* **Work to complete**
Copy out word for word the lines of the listing below, from its first line up to and including the line containing "889x555 pixels. (67, 83)". Leave out the pictures.

* **Information shown**
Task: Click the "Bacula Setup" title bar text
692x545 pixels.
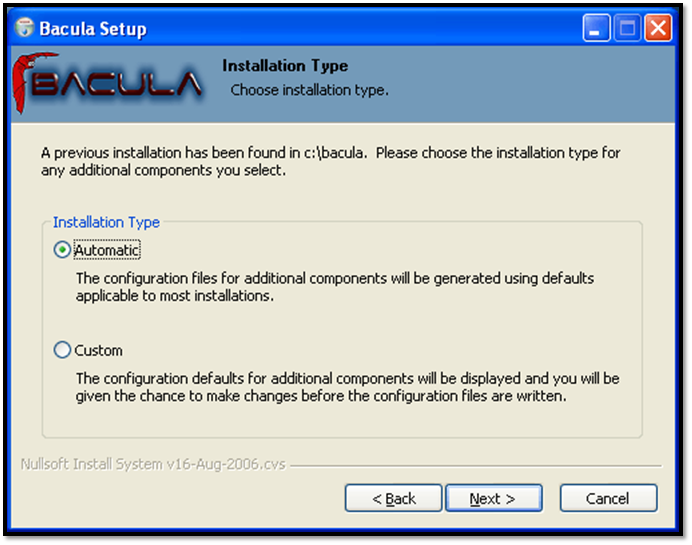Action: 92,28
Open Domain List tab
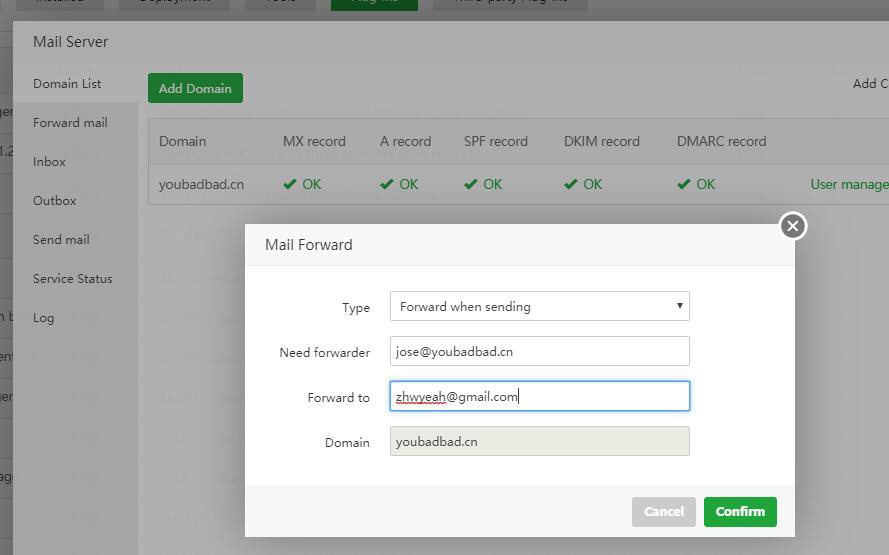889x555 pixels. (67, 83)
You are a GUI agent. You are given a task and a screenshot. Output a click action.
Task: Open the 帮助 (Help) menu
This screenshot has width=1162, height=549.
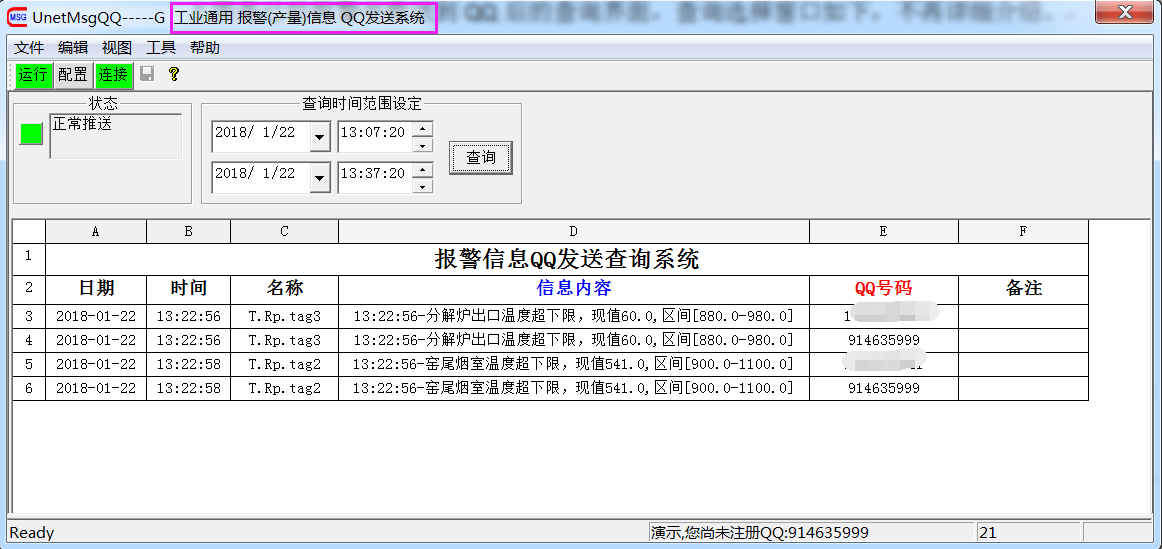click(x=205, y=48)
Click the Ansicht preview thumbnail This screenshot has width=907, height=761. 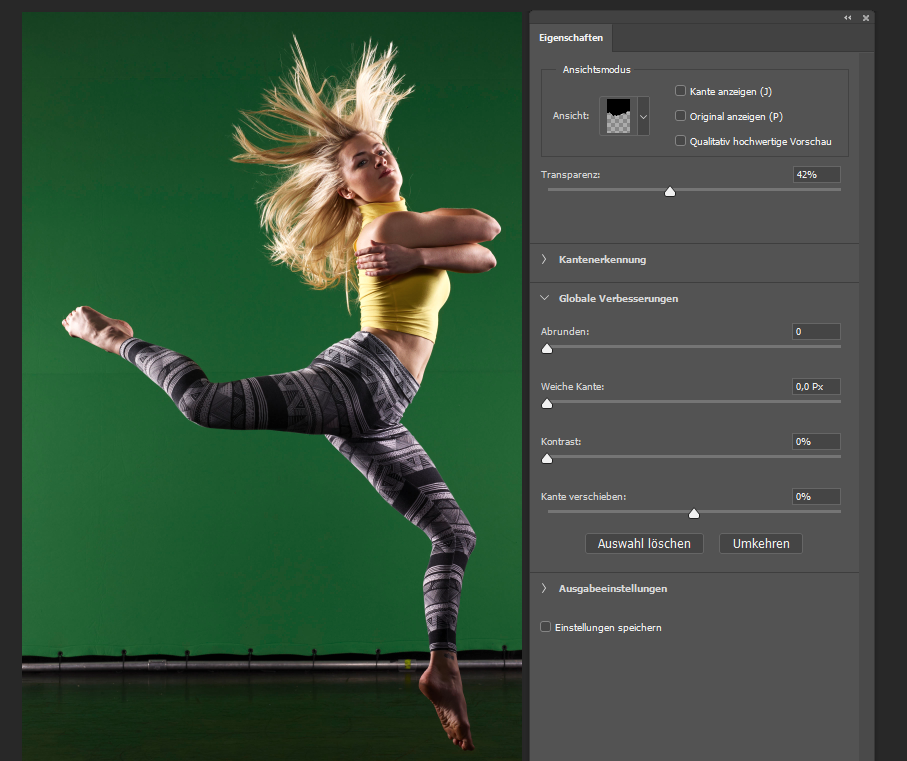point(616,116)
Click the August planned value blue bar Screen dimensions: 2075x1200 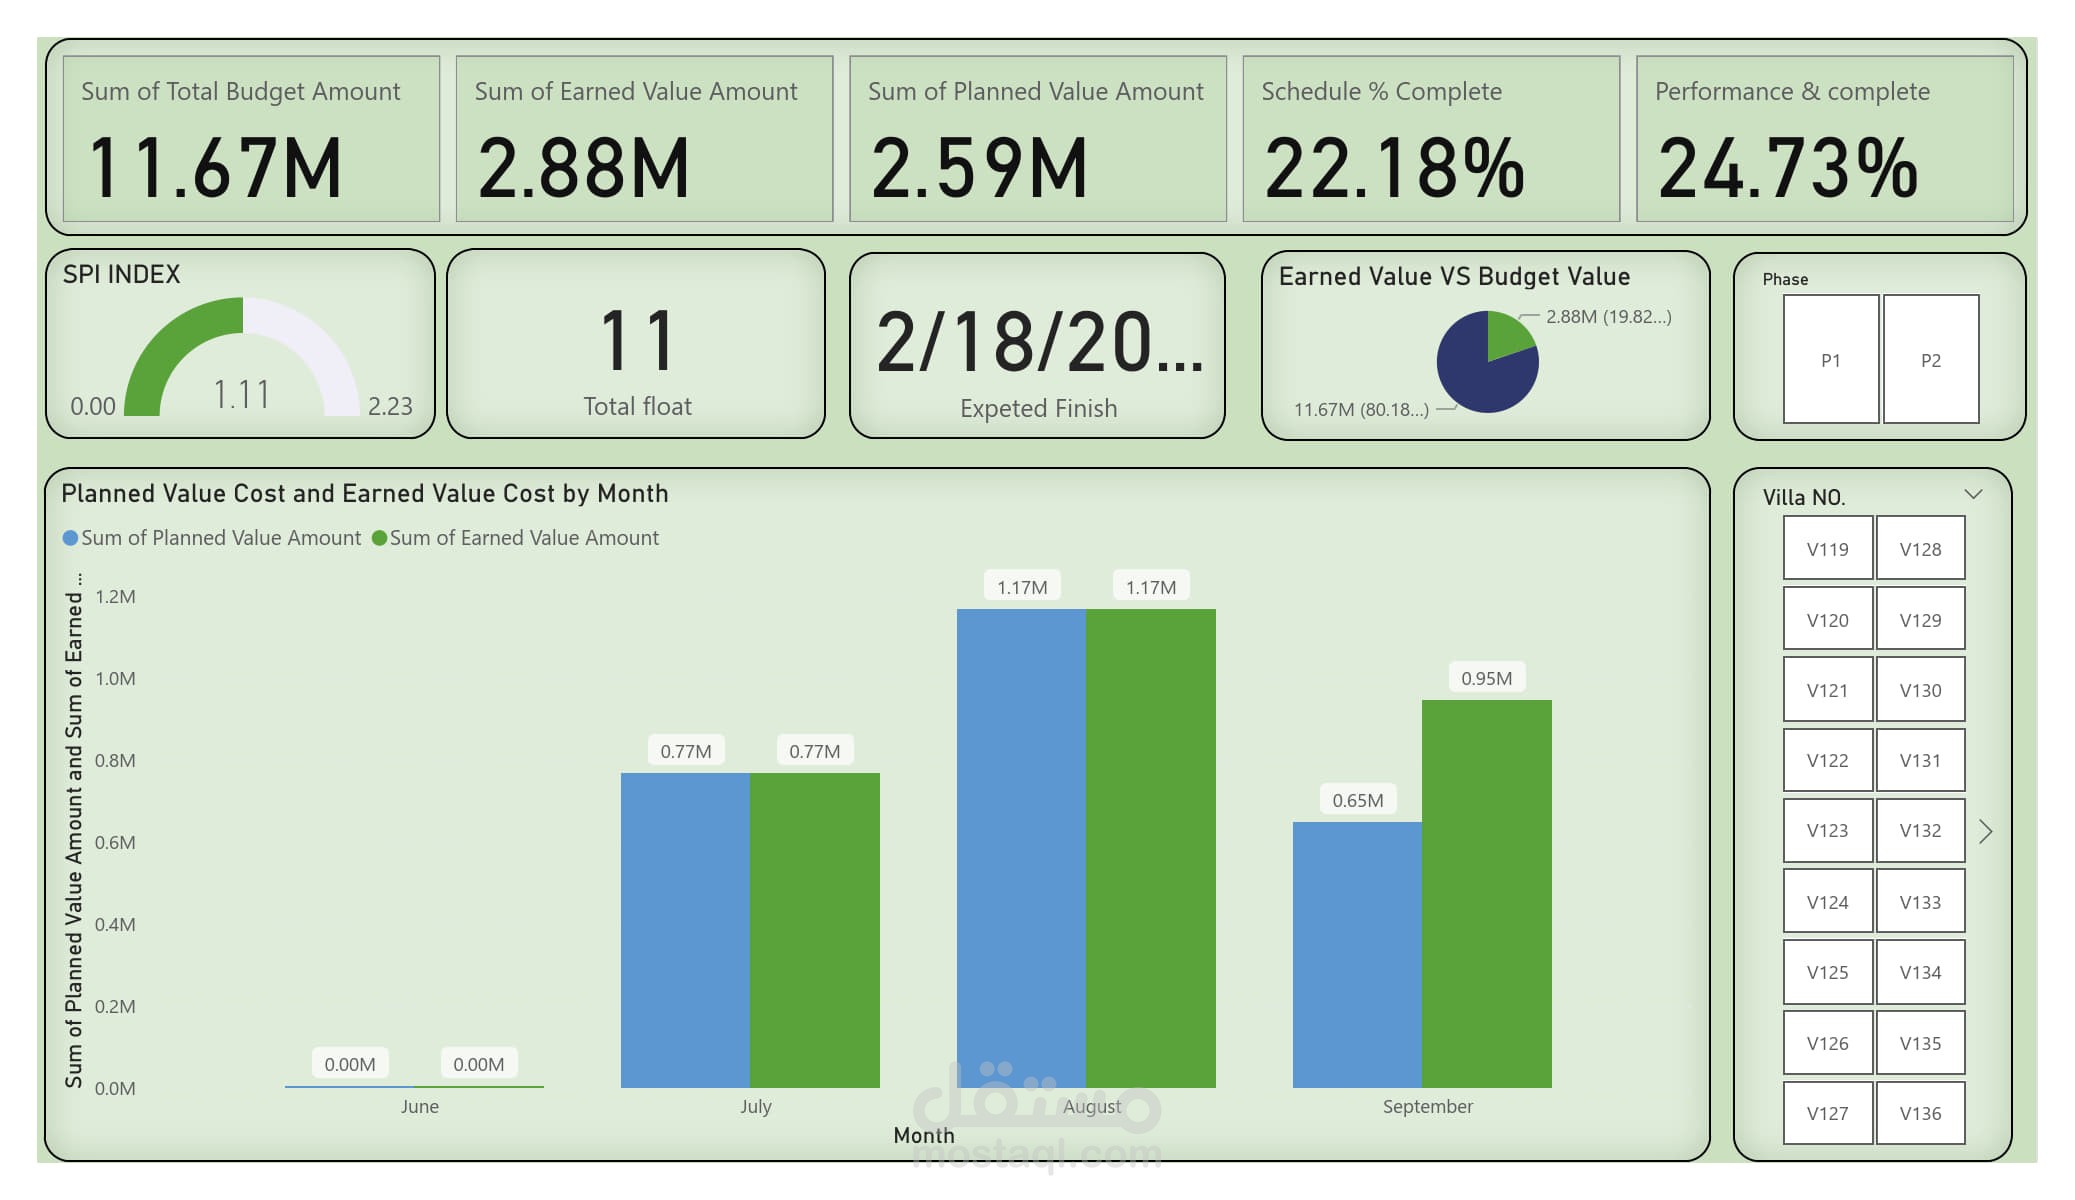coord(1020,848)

* **Worked solution**
Task: Click the "Bacula Setup" title bar text
692x545 pixels.
Action: 92,28
Open Domain List tab
889x555 pixels. (67, 83)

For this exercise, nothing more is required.